Written task: Rewrite the material from the line with "594x444 pixels. At" up to and including the line with "Looking at the screenshot, I should click(112, 279).", swapping "chevron" for "arrow" and leaving everything else the same.

Begin Records supplied

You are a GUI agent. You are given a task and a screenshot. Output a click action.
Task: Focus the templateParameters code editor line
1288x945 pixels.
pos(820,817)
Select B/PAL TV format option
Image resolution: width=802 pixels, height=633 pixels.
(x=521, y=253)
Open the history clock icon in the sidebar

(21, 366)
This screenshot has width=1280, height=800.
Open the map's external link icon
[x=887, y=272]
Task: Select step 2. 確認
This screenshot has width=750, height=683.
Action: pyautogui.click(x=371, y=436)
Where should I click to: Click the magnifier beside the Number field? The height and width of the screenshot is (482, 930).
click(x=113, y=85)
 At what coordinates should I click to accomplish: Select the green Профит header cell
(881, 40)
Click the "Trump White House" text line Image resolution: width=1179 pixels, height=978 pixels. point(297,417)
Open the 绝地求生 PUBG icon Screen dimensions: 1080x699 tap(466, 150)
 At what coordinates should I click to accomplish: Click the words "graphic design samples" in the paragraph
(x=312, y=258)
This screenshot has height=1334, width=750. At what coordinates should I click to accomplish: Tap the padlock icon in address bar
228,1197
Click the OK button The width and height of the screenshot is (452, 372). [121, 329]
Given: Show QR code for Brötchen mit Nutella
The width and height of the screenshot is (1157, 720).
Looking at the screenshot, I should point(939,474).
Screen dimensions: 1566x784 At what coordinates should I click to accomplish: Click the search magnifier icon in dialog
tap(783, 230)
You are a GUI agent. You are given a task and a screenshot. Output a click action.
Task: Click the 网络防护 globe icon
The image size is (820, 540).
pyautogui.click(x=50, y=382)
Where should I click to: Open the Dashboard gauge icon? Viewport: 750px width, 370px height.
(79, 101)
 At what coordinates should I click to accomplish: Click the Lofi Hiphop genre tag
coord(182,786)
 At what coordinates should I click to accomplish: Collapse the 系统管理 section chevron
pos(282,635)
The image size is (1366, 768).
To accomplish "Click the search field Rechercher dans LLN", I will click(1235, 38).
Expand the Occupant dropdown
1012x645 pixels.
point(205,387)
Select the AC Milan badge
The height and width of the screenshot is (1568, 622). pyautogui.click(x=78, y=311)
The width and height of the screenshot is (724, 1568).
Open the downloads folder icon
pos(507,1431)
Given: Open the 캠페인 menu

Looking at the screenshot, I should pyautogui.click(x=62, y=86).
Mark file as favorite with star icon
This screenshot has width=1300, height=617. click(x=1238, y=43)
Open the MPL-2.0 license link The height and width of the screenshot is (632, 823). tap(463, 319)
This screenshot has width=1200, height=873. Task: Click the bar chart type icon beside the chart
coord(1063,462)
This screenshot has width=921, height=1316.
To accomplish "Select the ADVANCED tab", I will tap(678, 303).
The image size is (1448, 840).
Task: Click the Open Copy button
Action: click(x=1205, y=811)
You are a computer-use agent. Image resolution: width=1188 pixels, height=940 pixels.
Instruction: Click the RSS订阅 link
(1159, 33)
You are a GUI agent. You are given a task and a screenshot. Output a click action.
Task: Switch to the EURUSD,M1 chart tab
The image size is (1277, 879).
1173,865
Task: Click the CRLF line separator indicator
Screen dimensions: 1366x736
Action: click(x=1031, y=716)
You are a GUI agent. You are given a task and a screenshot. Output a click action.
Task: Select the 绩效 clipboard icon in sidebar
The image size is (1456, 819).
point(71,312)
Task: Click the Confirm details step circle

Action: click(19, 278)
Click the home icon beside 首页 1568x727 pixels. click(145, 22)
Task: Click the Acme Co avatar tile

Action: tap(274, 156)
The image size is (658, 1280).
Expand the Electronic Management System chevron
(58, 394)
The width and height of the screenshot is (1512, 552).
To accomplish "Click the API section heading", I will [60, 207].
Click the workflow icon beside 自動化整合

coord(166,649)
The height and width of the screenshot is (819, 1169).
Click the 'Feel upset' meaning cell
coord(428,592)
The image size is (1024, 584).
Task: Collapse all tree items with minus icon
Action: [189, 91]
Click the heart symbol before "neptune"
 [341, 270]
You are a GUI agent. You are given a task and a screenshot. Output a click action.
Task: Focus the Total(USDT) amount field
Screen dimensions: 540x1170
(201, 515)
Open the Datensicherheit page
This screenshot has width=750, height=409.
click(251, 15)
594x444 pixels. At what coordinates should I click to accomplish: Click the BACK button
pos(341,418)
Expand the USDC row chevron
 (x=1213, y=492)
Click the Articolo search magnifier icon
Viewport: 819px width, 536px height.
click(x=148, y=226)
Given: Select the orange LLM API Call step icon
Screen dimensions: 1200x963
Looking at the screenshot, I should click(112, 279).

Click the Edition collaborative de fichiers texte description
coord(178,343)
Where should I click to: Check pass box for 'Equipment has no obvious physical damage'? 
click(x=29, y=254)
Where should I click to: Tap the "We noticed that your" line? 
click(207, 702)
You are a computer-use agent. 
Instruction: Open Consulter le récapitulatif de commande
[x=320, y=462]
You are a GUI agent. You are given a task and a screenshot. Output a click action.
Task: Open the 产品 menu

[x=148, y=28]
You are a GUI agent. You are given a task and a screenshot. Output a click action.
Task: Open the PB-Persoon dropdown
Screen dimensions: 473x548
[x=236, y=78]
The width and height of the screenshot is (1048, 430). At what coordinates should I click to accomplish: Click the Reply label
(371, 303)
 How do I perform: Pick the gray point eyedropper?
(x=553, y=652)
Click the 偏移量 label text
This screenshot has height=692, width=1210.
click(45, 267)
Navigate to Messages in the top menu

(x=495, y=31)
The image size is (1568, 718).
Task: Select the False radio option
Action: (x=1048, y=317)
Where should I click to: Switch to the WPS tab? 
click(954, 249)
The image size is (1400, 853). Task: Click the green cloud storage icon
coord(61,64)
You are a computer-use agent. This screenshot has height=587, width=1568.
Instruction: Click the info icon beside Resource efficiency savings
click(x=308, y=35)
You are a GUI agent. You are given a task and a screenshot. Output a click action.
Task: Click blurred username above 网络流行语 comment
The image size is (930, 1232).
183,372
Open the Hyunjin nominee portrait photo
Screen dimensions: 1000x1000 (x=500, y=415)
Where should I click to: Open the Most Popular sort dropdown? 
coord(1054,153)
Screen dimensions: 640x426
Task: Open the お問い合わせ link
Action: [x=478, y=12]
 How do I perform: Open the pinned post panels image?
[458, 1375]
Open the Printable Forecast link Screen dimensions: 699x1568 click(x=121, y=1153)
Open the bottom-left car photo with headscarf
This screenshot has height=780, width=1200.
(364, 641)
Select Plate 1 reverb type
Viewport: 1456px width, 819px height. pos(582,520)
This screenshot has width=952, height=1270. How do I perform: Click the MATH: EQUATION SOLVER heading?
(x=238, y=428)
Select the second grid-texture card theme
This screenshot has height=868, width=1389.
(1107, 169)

End Records supplied

Correct output:
594x444 pixels. At what coordinates should I click to accomplish: Click the BACK button
pos(341,418)
Expand the USDC row arrow
 (x=1213, y=492)
Click the Articolo search magnifier icon
Viewport: 819px width, 536px height.
click(x=148, y=226)
Given: Select the orange LLM API Call step icon
Screen dimensions: 1200x963
Looking at the screenshot, I should click(112, 279).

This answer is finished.